> **Data for the task**
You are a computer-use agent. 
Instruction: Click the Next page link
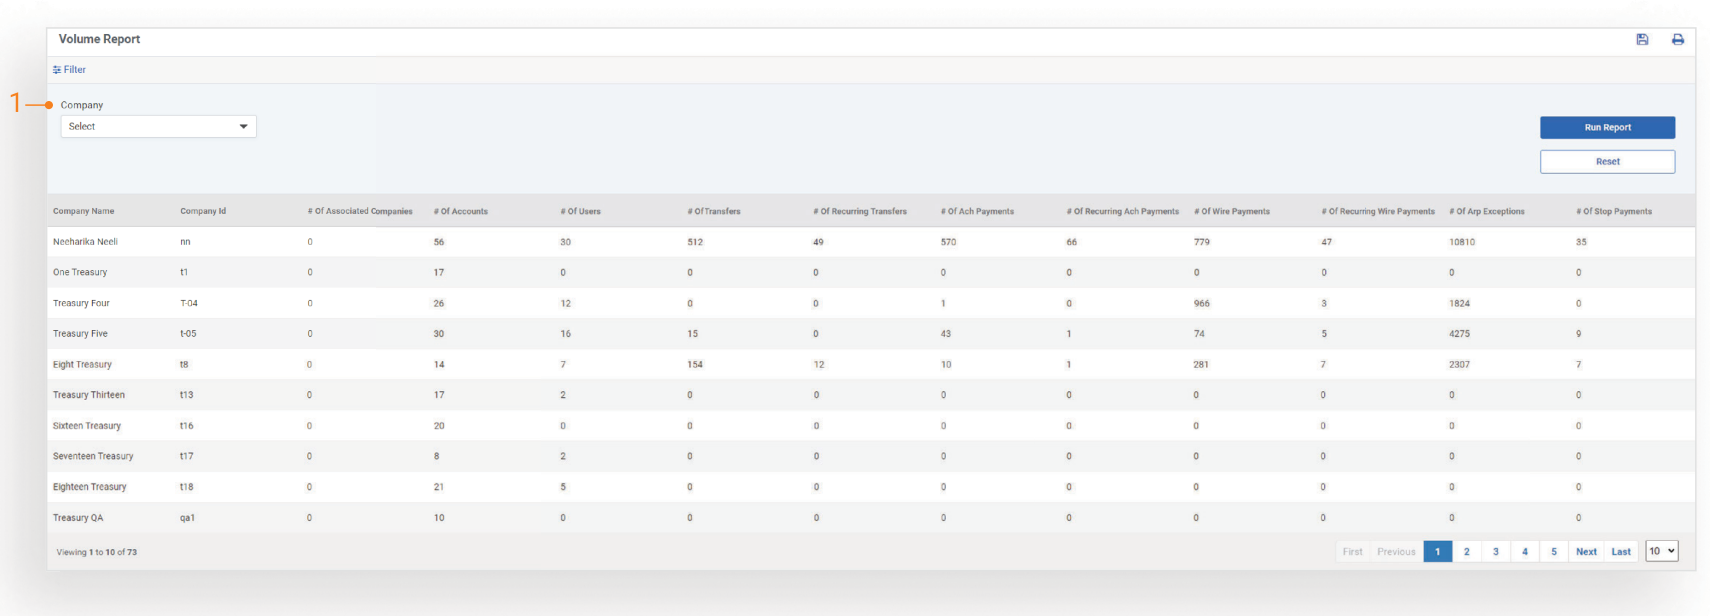pyautogui.click(x=1586, y=552)
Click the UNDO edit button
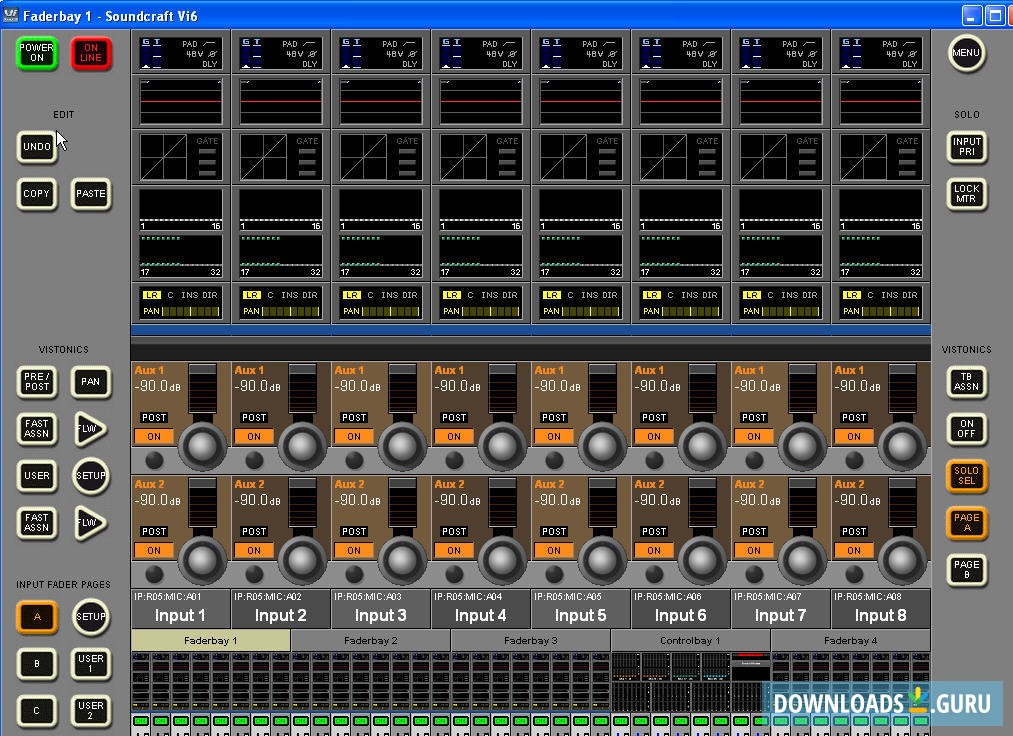 (37, 147)
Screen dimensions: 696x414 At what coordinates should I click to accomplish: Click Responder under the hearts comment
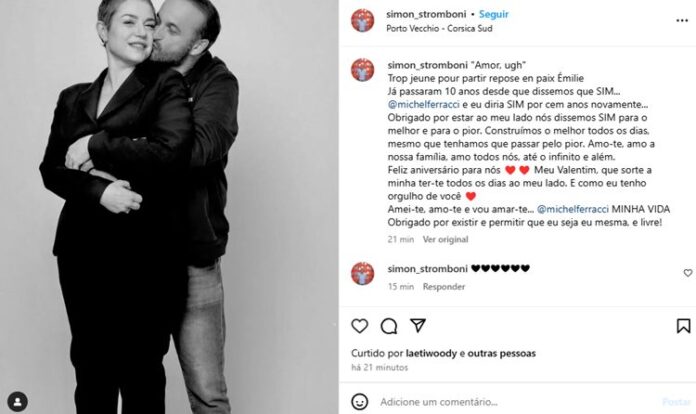point(444,287)
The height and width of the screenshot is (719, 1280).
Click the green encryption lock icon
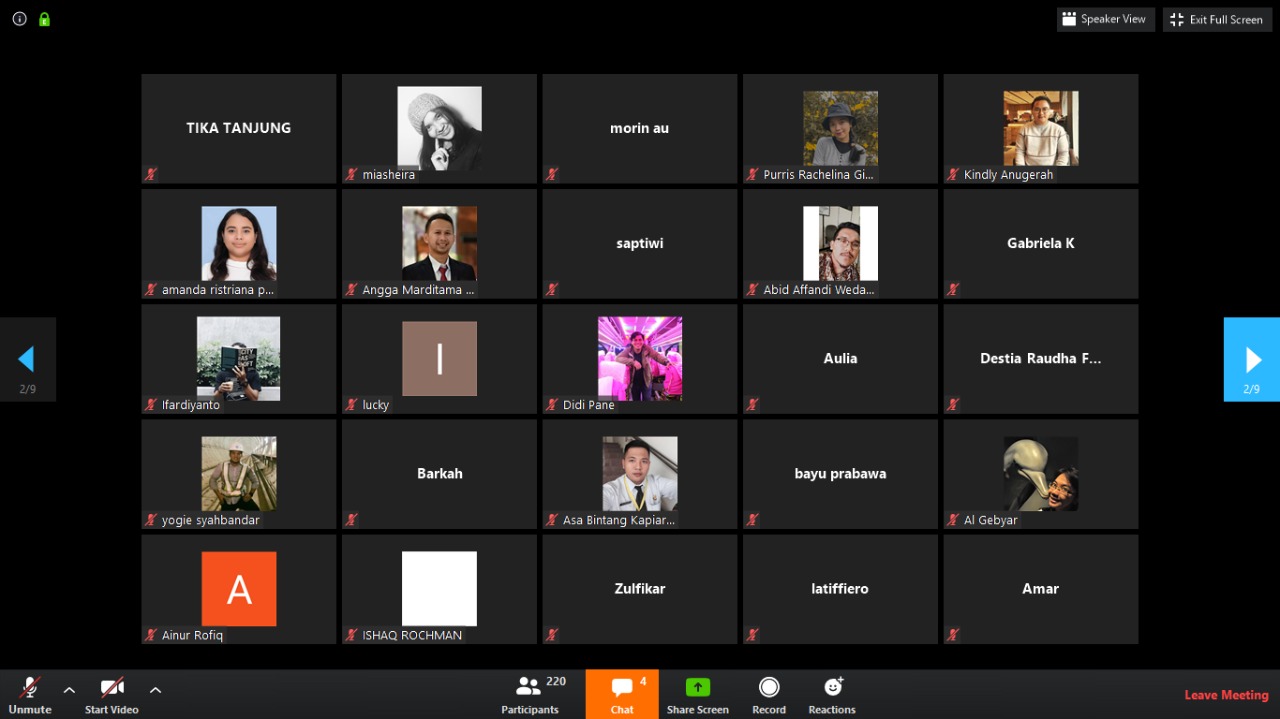(x=44, y=19)
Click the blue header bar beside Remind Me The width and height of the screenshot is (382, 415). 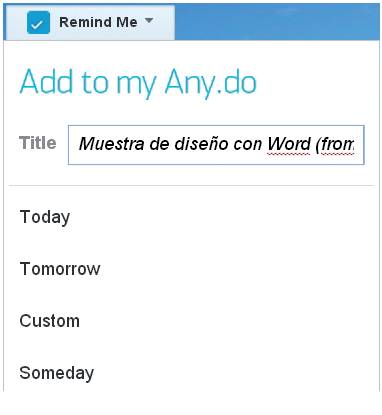(277, 22)
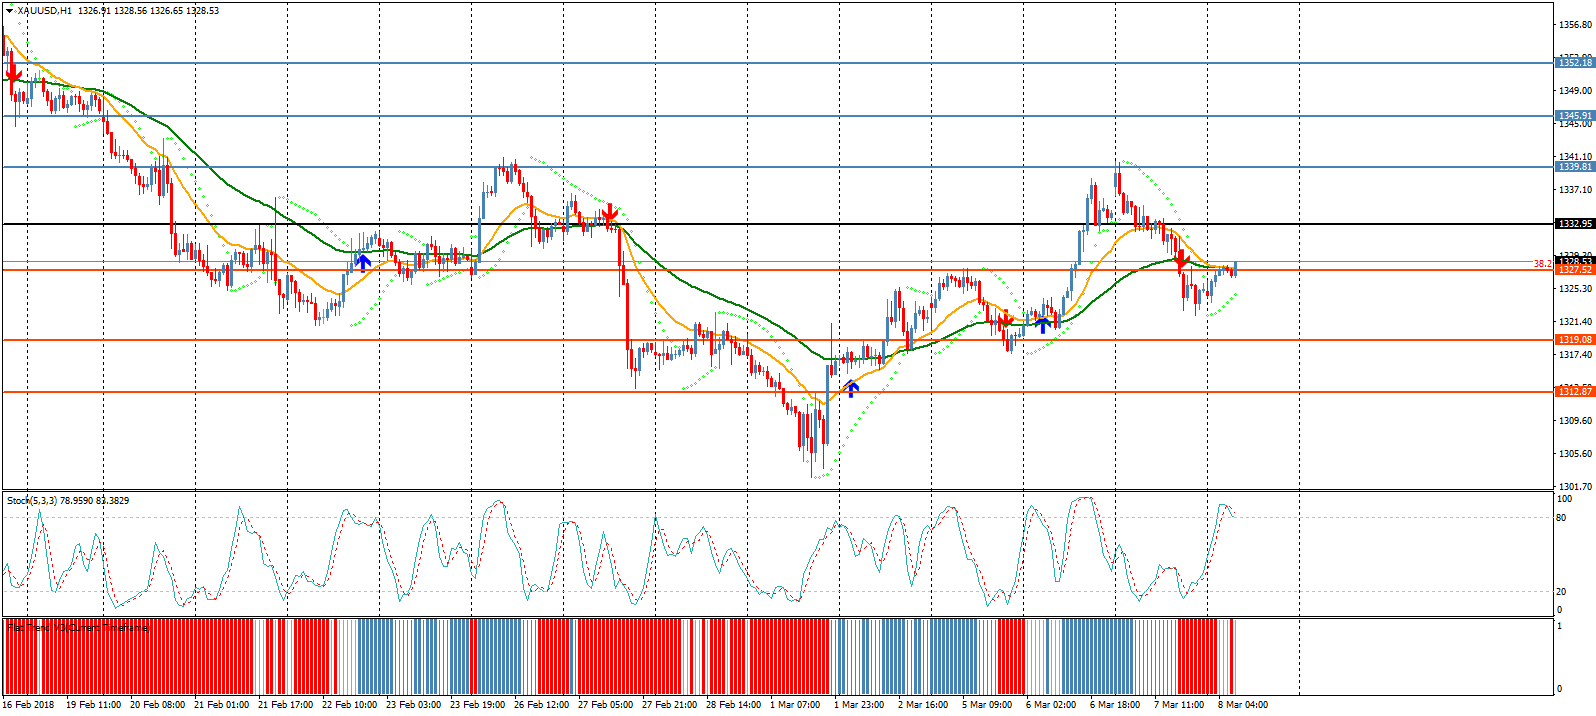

> **Task description**
Repeat exactly the stretch of the listing above that starts with the line holding "Instruction: Click the Next page link" and finishes with the line holding "The height and", both included. Skip every picture.

> **Solution for this exercise**
Instruction: Click the Next page link
pyautogui.click(x=1586, y=552)
Click the UNDO edit button
 (37, 147)
Screen dimensions: 696x414 At what coordinates should I click to accomplish: Click Responder under the hearts comment
point(444,287)
The height and width of the screenshot is (719, 1280).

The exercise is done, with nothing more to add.